Monday, March 4, 2019

Writers: here's a tip that may help you avoid embarrassment and lawsuits

  
I once decided to change a real name to a fake name in a book I was writing to avoid embarrassing someone who might not want to be written about. I also thought I might get sued for what I said about her.

I used MS Word’s "Find and Replace" feature which quickly made about a dozen substitutions in one chapter.

But when I read through the chapter I was surprised to find a few instances of the old name which had escaped the Find function.

It’s important to do a manual verification because Word might not notice hyphenated words or words with apostrophes or in their plural form as targets for replacement.


Don’t lose a friend or risk a lawsuit by publishing a wrong name or word.

Friday, March 1, 2019

Authors, make sure your price is right. How much is your book worth to readers?

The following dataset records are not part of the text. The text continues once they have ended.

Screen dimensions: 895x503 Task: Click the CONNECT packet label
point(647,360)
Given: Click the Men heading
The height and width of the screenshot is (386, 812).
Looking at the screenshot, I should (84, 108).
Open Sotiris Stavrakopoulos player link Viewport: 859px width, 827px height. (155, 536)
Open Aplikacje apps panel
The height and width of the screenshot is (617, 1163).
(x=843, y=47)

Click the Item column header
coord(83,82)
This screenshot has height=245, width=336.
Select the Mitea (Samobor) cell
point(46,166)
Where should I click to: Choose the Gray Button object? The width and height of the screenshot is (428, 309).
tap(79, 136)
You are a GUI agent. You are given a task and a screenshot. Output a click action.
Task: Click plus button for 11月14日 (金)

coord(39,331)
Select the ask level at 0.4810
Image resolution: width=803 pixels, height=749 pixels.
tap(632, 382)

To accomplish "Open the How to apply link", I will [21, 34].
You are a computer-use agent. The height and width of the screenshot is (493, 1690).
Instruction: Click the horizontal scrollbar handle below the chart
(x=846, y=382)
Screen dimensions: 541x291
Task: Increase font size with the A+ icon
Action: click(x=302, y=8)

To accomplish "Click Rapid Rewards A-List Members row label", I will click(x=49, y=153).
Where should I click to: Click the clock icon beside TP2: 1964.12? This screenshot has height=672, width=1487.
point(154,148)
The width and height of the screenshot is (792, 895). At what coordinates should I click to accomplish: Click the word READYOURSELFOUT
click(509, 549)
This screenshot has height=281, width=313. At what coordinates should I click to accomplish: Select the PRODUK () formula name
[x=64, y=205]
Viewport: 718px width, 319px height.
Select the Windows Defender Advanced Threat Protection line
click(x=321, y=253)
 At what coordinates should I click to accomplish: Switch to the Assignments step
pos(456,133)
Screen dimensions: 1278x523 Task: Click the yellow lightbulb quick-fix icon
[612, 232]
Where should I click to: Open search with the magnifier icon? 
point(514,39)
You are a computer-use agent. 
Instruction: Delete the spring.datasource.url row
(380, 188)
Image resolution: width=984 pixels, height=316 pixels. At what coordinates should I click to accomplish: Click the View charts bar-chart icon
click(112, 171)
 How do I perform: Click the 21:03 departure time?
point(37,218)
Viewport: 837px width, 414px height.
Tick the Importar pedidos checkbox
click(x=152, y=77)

I've previously written about the low profit for an author caused when a self-publishing company dictates a book's retail price based on the number of pages in a book without considering prices of competing books or the perceived value of the new book.
  • Unfortunately, authors who have the freedom to set book prices can cause even worse trouble for themselves: very low sales.
It's important that authors write books they can be proud of, and that authors be proud of their books. Unfortunately, some authors seem to have too much pride. They have an unjustifiably high opinion of their work and their position in the marketplace. The authors set prices that are so absurdly high that sales will be hurt.
  • Sometimes the high price is not caused by author's pride, but by the need to make a profit. Some pay-to-publish companies charge so much to produce books that an author must choose between noncompetitive retail pricing and losing money. That's not much of a choice. Some of these companies dictate noncompetitive prices. They don't care about selling books because they make their money by selling services and supplies to authors.

For a mere $7.95, readers seeking WW2 love stories can purchase the hardcover Love Stories of World War II, compiled by Larry King. Or, for $37.95, they can buy the hardcover Every Thought of You, compiled by Paula Berryann.

Readers who like epic fantasy tales can purchase the hardcover Harry Potter and the Prisoner of Azkaban by J. K. Rowling for just $13.67. Or, they can buy the hardcover A Chronicle of Endylmyr by Charles Hill for $27.95.

Study your competition before you decide to put a high price on your book. Will your book be perceived as several times as good as a book from an established pro like Rowling or King?

Probably not.

Hmmm. Is it a coincidence that both of the overpriced books were published by inept Outskirts Press?